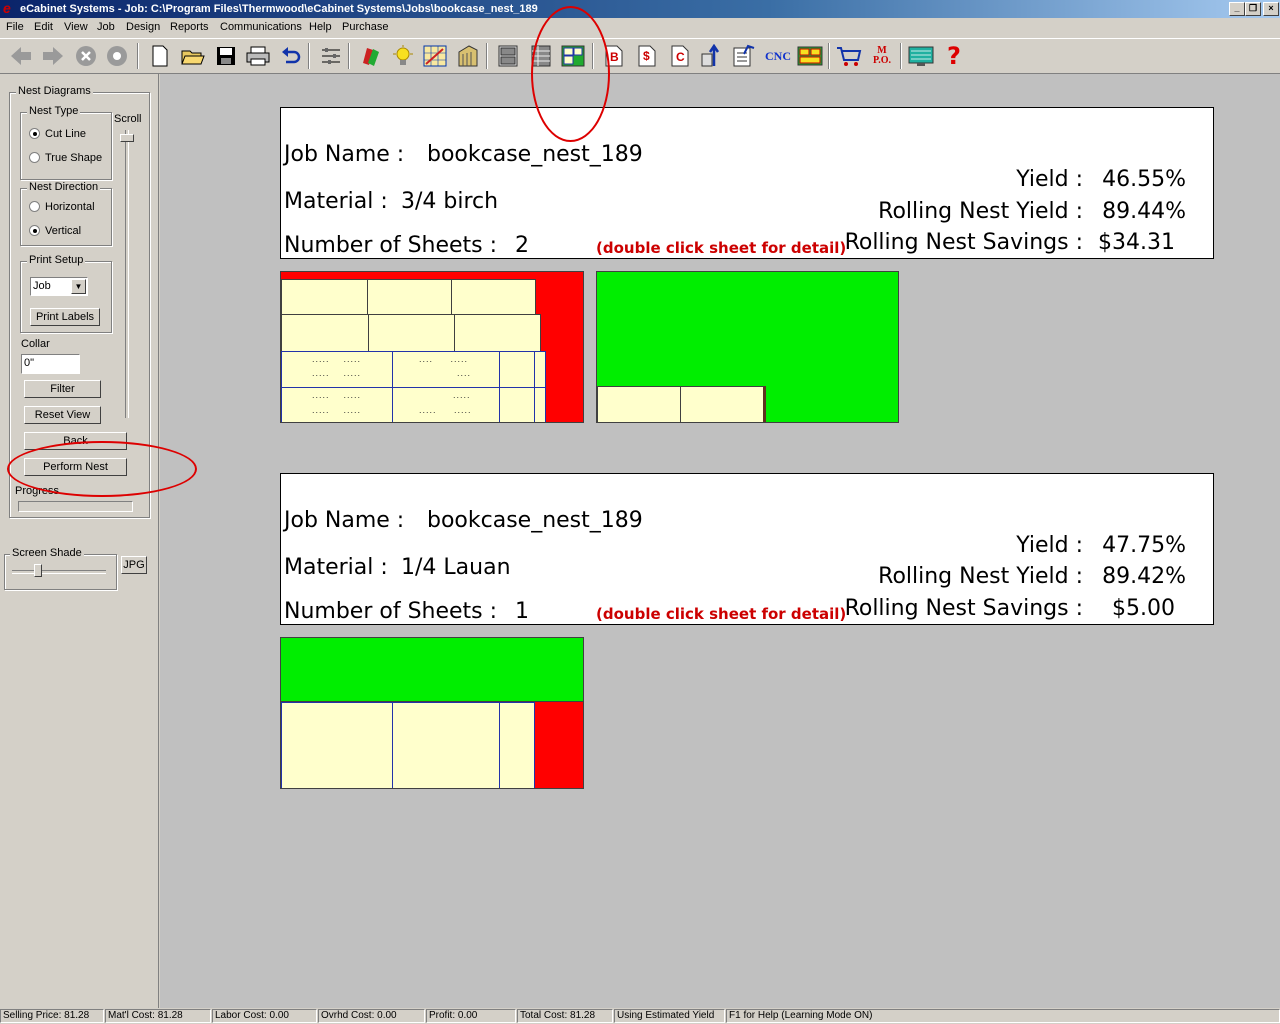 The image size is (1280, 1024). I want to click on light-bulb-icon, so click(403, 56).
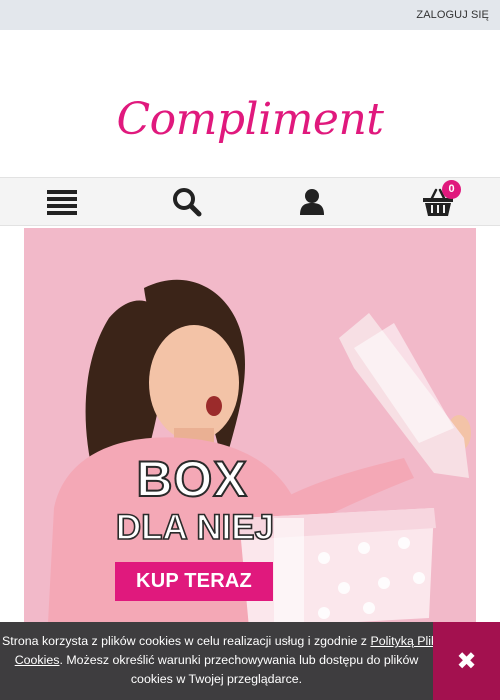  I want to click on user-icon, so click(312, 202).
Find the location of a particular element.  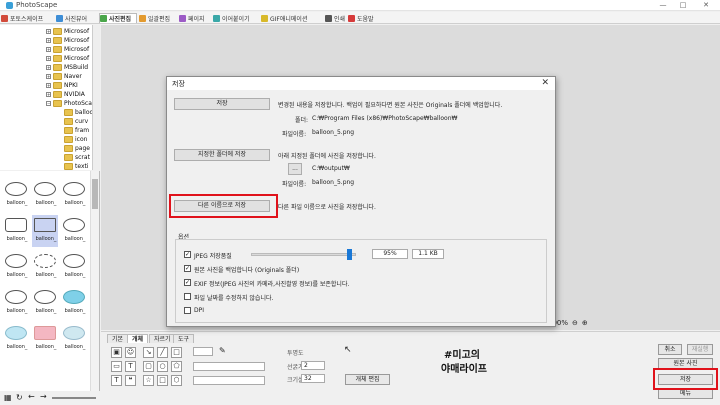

--

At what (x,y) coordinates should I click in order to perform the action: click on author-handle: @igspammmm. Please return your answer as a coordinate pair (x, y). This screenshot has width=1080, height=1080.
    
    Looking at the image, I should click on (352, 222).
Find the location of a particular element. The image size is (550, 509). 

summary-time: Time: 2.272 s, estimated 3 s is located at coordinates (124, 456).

- **TASK DESCRIPTION**:
Reproduce the stretch from the line containing "Find the location of a particular element. The" through the line containing "summary-time: Time: 2.272", replacing "location" with "position" and leaving everything else unchanged.

- **EXERCISE RESPONSE**:
Find the position of a particular element. The image size is (550, 509). 

summary-time: Time: 2.272 s, estimated 3 s is located at coordinates (124, 456).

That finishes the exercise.